Abstract

1081 Background: Docetaxel was shown to be superior to paclitaxel in OS and TTP (median OS: 1.28 vs 1.06 yr, HR=1.41; median TTP: 0.47 vs 0.30 yr, HR= 1.64) for the treatment of patients with metastatic breast cancer progressing after an anthracycline-based regimen (Jones et al. J Clin Oncol. 2005;23:5542). A cost-effectiveness analysis based on this head-to-head comparison was performed considering clinical effectiveness, quality-adjusted life-years, and direct medical costs in the UK. Methods: A probabilistic Markov model was developed to examine results over a 10-yr long time-horizon.
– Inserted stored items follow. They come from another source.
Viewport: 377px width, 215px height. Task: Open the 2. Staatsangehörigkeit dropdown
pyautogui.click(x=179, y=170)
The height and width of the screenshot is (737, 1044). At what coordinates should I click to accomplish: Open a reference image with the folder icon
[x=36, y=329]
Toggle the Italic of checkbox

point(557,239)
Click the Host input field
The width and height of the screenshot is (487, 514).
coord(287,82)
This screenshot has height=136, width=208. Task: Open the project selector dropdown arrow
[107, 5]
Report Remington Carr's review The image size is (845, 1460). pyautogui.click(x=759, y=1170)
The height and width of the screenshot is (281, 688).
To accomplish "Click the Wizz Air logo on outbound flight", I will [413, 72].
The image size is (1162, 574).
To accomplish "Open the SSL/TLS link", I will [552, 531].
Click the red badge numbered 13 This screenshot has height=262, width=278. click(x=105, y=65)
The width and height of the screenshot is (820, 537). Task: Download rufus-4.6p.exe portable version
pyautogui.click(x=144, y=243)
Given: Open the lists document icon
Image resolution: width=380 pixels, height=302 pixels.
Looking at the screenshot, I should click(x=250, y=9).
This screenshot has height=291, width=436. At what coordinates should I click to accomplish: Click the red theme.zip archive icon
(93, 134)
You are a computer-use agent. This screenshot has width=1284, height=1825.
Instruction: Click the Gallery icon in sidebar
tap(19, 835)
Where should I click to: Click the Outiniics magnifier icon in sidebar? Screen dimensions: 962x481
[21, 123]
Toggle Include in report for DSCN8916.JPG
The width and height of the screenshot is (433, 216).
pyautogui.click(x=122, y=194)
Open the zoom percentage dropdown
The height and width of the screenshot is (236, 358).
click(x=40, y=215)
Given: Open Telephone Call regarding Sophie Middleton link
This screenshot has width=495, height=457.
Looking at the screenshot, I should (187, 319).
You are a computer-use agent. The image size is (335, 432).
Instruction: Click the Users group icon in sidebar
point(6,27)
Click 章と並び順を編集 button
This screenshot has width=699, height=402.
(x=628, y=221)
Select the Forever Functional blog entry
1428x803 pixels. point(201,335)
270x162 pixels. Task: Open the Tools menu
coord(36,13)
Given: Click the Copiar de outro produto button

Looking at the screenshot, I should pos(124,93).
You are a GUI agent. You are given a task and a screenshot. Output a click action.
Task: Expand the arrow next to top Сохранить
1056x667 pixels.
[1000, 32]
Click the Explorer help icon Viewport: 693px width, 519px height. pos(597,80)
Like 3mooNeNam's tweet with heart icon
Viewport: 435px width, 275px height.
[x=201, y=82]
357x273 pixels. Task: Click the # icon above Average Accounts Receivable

Patient level data were available on PFS and OS, treatment cycles and doses, number of cycles affected by adverse events, G-CSF use and post-failure treatment. Generalized gamma regression, fitting patient-level data best were used to model baseline PFS and OS in the paclitaxel arm. HRs adjusting for all covariates were applied to the baseline hazards to generate the docetaxel arm. Resource use and utility values for health states were obtained from published literature and practicing UK oncologists. Unit costs came from 2005 NHS reference costs; drug costs from the British National Formulary 2006 without hospital discount. Costs and benefits were discounted at 3.5%. A Monte-Carlo simulation and extensive 1-way sensitivity analyses were conducted. Results: Docetaxel is more costly (£13,500 vs £10,600), but yields higher health benefits than paclitaxel (2.01 vs 1.48 LYs and 1.18 vs 0.85 QALYs for docetaxel and paclitaxel, respectively) over a 10-yr time horizon. The discounted Incremental Cost-Effectivness Ratio (ICER) of docetaxel vs paclitaxel 3-weekly was estimated to be £5,532/LY gained (95% CI 2,250–12,700) and £8,741/QALY gained (95% CI 3,400–17,300). The ICER was most sensitive to the HR for PFS, OS and the cost of docetaxel and paclitaxel. However, ICERs remained below £20,000/QALY at extreme values of the parameters. Conclusions: Compared with paclitaxel 3-weekly, over a 10-yr time horizon docetaxel provides survival and quality-adjusted survival benefit to metastatic breast cancer patients failing anthracycline regimens at an acceptable cost in a UK setting. Docetaxel is cost-effective compared to paclitaxel. No significant financial relationships to disclose.